- **YOUR TASK**
Report each line of the entries below that includes "Choose".
RECORD EXTRACTS Start Marker
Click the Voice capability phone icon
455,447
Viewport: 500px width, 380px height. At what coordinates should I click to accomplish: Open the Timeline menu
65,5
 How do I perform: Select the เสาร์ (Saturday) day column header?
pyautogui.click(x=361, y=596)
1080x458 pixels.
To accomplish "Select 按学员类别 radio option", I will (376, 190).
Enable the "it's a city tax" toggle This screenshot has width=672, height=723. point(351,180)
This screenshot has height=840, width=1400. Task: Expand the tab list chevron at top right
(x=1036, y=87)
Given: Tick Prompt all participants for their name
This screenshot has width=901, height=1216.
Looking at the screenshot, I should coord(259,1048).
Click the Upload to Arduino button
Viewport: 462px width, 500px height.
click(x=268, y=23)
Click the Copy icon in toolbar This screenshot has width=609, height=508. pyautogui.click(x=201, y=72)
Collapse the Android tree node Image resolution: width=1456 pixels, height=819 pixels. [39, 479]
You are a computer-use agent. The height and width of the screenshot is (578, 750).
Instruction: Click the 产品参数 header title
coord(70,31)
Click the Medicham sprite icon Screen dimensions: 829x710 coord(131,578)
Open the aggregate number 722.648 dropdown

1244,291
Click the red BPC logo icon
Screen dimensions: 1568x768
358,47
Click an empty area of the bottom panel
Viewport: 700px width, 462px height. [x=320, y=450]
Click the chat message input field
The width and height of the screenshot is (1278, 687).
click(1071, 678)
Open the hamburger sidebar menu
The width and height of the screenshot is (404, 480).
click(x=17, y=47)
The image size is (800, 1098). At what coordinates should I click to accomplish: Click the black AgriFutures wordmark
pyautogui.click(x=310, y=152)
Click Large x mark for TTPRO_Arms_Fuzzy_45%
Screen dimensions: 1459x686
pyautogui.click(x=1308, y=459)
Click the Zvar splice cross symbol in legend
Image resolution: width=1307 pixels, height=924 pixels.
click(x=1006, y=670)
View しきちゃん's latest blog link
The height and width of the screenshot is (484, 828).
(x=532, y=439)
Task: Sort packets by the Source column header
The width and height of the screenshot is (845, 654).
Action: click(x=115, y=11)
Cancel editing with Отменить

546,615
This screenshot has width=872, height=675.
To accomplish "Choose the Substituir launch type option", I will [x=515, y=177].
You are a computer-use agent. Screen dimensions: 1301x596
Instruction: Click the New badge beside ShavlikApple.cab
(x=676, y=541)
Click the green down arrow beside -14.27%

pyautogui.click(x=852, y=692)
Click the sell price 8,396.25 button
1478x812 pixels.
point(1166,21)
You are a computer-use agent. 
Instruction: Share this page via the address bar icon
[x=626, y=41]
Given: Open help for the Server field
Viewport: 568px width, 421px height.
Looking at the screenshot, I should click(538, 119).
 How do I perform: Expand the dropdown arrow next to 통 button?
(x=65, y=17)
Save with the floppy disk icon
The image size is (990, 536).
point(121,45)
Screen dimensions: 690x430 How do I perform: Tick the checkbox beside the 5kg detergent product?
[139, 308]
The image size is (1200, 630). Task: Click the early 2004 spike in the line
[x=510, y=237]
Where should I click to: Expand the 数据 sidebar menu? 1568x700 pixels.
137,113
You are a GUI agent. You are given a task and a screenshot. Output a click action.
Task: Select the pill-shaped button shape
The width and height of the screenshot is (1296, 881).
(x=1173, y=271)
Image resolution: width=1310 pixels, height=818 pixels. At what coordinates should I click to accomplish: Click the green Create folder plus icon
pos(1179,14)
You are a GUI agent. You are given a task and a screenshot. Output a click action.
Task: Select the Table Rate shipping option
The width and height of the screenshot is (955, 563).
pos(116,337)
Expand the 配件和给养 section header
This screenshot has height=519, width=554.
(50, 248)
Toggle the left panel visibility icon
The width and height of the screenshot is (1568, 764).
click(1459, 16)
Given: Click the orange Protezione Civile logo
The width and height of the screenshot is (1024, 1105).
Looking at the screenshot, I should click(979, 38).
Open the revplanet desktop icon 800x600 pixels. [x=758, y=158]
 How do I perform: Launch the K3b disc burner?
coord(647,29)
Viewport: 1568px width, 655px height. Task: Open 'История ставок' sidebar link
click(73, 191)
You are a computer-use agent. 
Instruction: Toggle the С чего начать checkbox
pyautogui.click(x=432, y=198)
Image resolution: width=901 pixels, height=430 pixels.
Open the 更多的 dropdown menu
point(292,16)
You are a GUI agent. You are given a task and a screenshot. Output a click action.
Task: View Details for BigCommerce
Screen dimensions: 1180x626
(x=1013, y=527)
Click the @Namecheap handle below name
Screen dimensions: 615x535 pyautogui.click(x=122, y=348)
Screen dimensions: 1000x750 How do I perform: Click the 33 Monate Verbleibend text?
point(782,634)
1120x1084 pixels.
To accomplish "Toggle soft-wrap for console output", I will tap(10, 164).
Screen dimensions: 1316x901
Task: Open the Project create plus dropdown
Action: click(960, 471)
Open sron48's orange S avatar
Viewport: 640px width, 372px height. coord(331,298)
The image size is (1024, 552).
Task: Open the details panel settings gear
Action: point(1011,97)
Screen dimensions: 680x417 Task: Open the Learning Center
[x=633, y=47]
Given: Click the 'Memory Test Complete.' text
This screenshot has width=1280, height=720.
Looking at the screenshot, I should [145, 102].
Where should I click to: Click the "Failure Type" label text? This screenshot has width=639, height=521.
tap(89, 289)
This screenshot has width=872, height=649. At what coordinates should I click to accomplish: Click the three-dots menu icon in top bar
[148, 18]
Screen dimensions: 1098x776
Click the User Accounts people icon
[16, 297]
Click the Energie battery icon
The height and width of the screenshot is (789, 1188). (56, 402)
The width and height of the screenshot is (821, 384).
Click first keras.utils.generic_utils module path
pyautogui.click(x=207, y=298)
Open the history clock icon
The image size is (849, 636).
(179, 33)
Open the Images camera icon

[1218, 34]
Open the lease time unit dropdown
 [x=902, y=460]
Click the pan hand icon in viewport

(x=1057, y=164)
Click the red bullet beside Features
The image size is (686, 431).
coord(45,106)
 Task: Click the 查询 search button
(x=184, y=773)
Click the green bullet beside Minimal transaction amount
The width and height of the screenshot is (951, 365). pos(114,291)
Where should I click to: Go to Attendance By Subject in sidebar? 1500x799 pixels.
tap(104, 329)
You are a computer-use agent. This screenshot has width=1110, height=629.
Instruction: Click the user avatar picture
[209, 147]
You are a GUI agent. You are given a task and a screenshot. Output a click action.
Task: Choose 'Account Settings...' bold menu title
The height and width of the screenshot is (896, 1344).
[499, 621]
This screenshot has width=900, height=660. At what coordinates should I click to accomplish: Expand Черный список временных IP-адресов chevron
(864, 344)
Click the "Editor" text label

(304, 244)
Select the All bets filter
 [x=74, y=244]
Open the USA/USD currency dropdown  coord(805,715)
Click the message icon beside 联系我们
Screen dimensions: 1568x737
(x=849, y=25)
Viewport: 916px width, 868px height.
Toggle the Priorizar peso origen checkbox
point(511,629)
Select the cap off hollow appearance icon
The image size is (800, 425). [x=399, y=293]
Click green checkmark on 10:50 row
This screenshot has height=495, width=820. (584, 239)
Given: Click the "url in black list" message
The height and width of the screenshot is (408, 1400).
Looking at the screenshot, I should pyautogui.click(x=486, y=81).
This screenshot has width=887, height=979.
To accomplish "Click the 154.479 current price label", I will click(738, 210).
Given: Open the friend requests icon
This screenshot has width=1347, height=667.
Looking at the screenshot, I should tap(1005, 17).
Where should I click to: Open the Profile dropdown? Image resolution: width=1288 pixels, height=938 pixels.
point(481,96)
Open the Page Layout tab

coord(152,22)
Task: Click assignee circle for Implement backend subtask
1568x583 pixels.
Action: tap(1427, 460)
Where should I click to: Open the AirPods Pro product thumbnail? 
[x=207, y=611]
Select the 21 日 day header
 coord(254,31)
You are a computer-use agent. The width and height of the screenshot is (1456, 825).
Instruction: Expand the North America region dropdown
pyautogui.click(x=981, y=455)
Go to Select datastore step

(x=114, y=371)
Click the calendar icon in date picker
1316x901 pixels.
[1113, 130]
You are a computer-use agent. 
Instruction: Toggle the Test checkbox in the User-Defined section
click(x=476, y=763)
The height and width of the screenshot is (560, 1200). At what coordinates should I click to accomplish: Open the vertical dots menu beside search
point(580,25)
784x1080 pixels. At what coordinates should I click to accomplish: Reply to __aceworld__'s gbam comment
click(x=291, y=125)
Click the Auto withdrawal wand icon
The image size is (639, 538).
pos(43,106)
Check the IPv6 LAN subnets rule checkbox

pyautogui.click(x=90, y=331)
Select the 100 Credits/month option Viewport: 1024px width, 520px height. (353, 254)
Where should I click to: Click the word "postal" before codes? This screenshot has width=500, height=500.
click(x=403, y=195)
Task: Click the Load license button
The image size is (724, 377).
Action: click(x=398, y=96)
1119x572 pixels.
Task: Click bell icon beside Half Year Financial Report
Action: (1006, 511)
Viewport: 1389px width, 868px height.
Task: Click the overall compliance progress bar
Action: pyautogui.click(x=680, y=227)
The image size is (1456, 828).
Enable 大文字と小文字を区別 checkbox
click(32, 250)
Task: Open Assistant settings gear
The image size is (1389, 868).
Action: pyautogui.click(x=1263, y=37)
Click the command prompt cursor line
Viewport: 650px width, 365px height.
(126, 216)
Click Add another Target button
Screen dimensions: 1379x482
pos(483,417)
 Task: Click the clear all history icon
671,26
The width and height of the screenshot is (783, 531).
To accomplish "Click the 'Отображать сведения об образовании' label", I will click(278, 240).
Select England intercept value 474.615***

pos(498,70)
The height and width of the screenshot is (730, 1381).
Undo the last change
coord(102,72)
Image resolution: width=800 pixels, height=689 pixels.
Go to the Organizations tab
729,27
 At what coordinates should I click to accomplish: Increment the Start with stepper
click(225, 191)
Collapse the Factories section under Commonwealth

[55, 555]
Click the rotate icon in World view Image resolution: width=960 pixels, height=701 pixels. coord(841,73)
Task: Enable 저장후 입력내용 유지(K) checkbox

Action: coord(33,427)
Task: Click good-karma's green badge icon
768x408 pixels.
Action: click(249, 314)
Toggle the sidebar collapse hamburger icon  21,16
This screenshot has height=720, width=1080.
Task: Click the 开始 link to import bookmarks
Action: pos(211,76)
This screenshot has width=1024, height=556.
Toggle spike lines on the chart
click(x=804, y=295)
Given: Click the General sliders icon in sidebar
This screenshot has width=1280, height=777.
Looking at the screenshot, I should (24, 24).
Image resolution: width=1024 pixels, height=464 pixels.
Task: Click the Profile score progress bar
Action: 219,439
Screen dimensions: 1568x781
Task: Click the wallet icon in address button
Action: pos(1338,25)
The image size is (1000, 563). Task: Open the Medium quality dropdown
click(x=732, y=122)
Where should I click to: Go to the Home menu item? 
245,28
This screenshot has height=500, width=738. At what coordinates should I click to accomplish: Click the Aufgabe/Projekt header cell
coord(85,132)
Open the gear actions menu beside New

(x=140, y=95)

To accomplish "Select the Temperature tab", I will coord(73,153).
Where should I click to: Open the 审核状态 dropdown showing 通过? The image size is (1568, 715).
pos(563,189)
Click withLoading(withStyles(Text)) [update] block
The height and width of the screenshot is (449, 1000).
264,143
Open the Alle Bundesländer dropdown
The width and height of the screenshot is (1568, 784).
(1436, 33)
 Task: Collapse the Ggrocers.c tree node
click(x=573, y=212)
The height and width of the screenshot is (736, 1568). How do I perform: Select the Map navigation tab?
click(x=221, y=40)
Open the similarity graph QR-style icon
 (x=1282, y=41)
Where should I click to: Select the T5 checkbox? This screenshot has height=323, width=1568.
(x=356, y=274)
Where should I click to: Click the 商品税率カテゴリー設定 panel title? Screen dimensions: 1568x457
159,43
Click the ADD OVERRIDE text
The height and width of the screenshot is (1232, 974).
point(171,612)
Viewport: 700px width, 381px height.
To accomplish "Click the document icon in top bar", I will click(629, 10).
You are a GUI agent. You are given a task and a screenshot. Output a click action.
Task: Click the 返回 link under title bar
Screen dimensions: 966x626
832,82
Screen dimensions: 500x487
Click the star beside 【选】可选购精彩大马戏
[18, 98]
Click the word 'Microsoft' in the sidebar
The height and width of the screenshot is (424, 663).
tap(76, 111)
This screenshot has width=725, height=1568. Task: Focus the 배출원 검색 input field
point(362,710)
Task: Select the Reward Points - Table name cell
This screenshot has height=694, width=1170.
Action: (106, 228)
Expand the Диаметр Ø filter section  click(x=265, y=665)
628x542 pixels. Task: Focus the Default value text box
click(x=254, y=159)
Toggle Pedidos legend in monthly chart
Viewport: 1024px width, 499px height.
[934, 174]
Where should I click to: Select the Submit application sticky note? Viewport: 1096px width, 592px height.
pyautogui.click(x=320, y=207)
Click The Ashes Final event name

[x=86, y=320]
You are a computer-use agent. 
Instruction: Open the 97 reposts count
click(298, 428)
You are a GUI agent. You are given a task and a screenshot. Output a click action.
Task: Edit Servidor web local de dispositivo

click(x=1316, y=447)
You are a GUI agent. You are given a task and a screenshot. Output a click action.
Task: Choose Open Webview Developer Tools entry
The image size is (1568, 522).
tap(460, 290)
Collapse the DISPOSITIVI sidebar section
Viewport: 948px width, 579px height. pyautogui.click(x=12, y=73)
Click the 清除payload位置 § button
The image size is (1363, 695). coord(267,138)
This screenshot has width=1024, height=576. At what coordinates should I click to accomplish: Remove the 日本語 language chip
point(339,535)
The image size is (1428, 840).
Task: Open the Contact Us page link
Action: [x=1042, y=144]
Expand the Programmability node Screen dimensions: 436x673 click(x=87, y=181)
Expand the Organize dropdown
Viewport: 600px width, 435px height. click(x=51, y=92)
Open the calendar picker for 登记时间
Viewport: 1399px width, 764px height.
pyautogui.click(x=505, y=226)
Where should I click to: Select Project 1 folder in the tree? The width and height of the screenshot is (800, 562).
RECORD EXTRACTS End Marker
- **ANSWER FOR THIS EXERCISE**
To accomplish "Choose the Substituir launch type option", I will [x=515, y=177].
Task: Choose 'Account Settings...' bold menu title
Task: Choose Open Webview Developer Tools entry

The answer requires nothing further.